Dans un document publié par la Ville de Québec lundi matin, elle confirme la signature du bail pour une période de 30 mois et d'une option de renouvellement d'un an.

Du même coup, la Ville précise qu'elle cherche une nouvelle vocation à l'infrastructure qui est vide depuis l'automne 2015. Un changement de cap pour l'administration Labeaume, puisque le maire avait annoncé en septembre 2019 qu'il venait d'autoriser sa déconstruction.

L'automne dernier, la Ville avait affirmé avoir renoncé à court terme à la démolition du Colisée. Le projet ne figurait plus dans la liste des investissements pour les cinq prochaines années en raison de la facture.

Un rapport préliminaire concluait qu'il en coûterait 8 millions de dollars en raison de la présence d'amiante et de plomb. Un montant jugé trop élevé par l'administration Labeaume.

Le maire de Québec, Régis Labeaume.

La Ville dépense 120 000 $ par année pour entretenir et chauffer le Colisée.

Photo : Radio-Canada / Marc Andre Turgeon

Nouveau mandat

Depuis, la Ville a mandaté un comité interne chargé d'analyser différents scénarios de conversion du Colisée, en préservant l'ensemble ou une partie du bâtiment.

Des représentants de plusieurs services de la Ville, dont ExpoCité, la gestion des immeubles ainsi que le développement économique et des grands projets, participent à la réflexion.

En attendant de trouver une solution, le FEQ contribue indirectement à payer une partie du loyer. Il en coûtera 162 000 $ plus taxes par année pour occuper une partie de la patinoire et quelques locaux.

« La démolition n'est pas exclue », prévient le maire de Québec. Régis Labeaume reste discret sur ce qu'il a en tête, mais il laisse entendre qu'il y a une demande pour des équipements pour y pratiquer certains sports.

Actuellement, la Ville dépense 120 000 $ par année pour entretenir et chauffer le Colisée.

La Ville souligne que la direction du FEQ pourrait éventuellement être invitée à se prononcer sur l'avenir du bâtiment.

Soulagement

L’architecte et ancien directeur général de la Ville de Québec, Serge Viau, a toujours été contre la démolition du Colisée.
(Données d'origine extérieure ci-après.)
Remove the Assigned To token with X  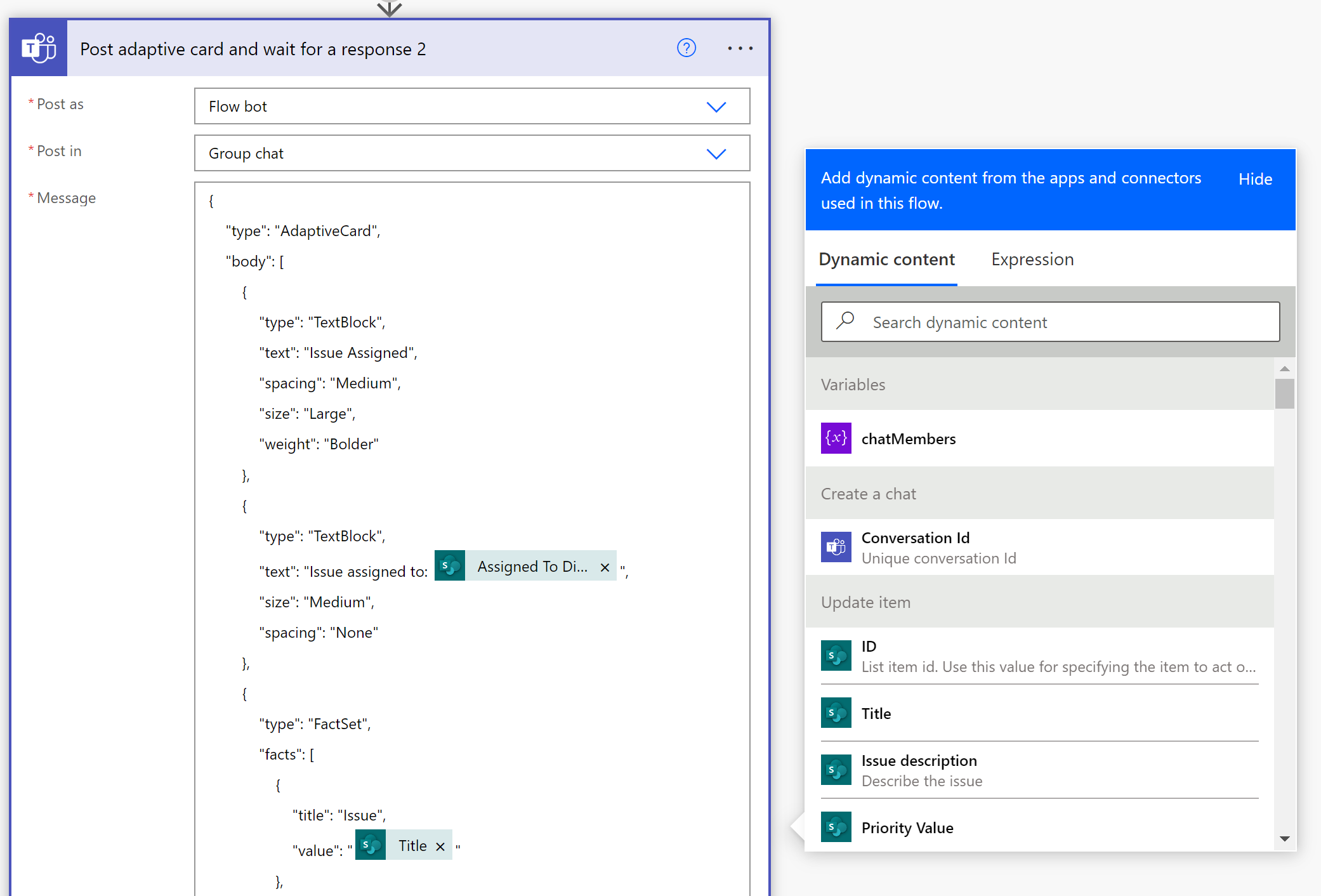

Il se réjouit d’apprendre que celle-ci est suspendue et que la Ville cherche une nouvelle vocation pour l'immeuble.

Il est toujours en très bon état ce bâtiment-là, la structure est parfaite et les espaces sont extraordinaires. [...] Je pense que c’était un atout pour une ville que de conserver ce type de bâtiment là , a-t-il confié en entrevue à l’émission C’est encore mieux l’après-midi.

Les possibilités sont multiples pour ce genre d'édifice, dit-il. Il pourrait notamment servir de studio de cinéma, d’accueil pour de grandes expositions ou encore de salle de répétition pour des spectacles de grande envergure comme ça a été le cas pour Corteo du Cirque du Soleil en 2018.